Proteins belong to the most important molecules in living organisms. They function as messengers, transporters and catalysts, and provide cells and tissues with structure. The expression profile of proteins is rich in information, which can be used, for example, in diagnosing dis
...
Proteins belong to the most important molecules in living organisms. They function as messengers, transporters and catalysts, and provide cells and tissues with structure. The expression profile of proteins is rich in information, which can be used, for example, in diagnosing diseases. Therefore proteomics, the large scale study of proteins, can give us valuable information on molecular pathways and state of health. As a result, proteomics has the potential to transform personalized medicine.
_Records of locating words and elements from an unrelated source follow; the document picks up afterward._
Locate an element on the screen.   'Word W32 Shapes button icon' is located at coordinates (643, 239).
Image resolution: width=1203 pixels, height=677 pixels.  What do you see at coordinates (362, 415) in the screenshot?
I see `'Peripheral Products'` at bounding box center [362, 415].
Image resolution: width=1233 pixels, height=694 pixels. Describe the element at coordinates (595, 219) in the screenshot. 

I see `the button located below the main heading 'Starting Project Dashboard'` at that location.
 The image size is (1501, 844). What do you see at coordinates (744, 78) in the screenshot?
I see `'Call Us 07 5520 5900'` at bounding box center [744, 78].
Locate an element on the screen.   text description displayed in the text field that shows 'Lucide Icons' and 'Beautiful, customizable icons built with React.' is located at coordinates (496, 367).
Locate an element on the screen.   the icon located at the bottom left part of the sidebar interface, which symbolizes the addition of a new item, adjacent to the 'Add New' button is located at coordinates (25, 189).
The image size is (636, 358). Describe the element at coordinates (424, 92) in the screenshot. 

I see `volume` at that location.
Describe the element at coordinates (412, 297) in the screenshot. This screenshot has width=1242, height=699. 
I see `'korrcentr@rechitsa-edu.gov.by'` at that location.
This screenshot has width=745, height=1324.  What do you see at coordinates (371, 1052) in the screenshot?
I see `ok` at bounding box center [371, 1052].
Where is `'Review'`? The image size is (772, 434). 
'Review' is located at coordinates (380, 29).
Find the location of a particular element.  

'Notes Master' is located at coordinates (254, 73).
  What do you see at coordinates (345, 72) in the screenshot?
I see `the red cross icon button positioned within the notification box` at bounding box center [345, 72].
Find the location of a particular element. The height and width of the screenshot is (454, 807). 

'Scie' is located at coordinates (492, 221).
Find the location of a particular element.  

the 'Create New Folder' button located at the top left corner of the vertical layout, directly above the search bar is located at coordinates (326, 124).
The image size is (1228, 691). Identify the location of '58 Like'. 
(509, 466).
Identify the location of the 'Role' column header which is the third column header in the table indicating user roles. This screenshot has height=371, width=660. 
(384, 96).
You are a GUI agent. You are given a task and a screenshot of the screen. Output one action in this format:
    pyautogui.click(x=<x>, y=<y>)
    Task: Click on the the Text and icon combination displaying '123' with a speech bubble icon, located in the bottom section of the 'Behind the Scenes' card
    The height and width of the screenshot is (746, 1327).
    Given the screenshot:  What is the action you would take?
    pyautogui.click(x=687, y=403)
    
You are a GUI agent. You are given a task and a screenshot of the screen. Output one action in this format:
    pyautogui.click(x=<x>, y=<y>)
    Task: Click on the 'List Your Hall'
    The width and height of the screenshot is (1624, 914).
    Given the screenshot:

Recent advances in mass spectrometry have led to a draft of the human proteome. With current mass spectrometry based techniques, these types of large scale studies remain an enormous effort. Therefore, there is a great need for breakthrough technologies to push proteomics from fundamental research into the clinic.
Genomics has benefitted from fast and inexpensive emerging single-molecule techniques. We envision similar effects for single-molecule protein sequencing. In this thesis we present our technology that will allow us to analyze protein expression profiles of samples as small as a single cell with large dynamic range.
Back in 2011, when this project was initiated, there was hardly any literature available on this topic. However, the past years more research groups openly shifted their focus to single-molecule protein sequencing. In Chapter 1, we give an overview of recent efforts to establish single-molecule protein sequencing. The foremost reason for the absence of highly sensitive and high-throughput protein sequencing techniques is the complexity of primary protein structures compared to DNA/RNA molecules. Where DNA and RNA consist of four unique building blocks, proteins are built from 20 distinctive amino acids.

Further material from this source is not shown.